--- DATA ---

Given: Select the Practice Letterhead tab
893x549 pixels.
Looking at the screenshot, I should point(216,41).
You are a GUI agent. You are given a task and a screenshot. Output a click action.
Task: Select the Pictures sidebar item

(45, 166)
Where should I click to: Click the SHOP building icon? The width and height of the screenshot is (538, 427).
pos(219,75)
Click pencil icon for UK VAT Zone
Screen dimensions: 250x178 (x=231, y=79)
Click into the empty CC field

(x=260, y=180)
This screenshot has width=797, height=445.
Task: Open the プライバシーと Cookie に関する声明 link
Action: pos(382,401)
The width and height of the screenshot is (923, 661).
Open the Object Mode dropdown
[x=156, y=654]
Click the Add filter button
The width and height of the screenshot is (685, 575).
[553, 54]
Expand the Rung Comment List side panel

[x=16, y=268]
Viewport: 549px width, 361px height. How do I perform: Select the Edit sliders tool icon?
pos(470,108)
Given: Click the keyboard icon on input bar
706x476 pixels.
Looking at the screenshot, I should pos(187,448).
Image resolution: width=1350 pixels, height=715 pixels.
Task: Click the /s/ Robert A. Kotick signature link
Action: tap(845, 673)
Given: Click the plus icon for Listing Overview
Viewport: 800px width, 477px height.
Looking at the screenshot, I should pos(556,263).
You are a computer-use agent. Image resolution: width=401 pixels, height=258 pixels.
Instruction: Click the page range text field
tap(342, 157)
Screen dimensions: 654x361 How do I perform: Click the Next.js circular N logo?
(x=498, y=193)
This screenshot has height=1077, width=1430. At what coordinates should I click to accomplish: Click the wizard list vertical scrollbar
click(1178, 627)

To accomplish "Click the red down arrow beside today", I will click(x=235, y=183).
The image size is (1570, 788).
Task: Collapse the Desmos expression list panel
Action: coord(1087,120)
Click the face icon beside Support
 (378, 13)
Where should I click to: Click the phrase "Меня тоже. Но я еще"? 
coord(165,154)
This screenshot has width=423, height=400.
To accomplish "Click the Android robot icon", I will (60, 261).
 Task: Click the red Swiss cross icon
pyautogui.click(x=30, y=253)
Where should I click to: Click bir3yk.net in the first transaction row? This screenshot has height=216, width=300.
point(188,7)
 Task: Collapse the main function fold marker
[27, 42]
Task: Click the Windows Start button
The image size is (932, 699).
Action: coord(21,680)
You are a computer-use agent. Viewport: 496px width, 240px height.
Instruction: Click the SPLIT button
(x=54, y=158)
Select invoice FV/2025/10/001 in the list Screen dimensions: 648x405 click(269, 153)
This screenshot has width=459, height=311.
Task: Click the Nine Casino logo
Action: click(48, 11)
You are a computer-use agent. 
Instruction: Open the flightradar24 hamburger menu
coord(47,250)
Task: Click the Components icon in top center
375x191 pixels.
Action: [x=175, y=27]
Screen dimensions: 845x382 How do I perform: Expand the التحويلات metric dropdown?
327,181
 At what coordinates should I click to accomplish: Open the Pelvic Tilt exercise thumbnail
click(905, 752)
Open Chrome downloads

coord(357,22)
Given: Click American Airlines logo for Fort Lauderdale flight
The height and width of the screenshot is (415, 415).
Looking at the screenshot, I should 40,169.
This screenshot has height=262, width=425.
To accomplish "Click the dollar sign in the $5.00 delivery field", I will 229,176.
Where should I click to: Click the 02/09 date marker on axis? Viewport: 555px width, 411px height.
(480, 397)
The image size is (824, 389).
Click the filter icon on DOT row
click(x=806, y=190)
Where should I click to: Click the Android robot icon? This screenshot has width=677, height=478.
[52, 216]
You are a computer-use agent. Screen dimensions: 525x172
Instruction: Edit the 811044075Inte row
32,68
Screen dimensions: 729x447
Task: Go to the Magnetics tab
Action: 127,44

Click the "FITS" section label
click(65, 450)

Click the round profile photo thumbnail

---

Search the entries above for the word "computer", and copy every line where it occurs.

You are a computer-use agent. Image resolution: width=401 pixels, height=258 pixels.
You are a computer-use agent. Viewport: 496px width, 240px height.
You are a computer-use agent. 
You are a computer-use agent. Screen dimensions: 525x172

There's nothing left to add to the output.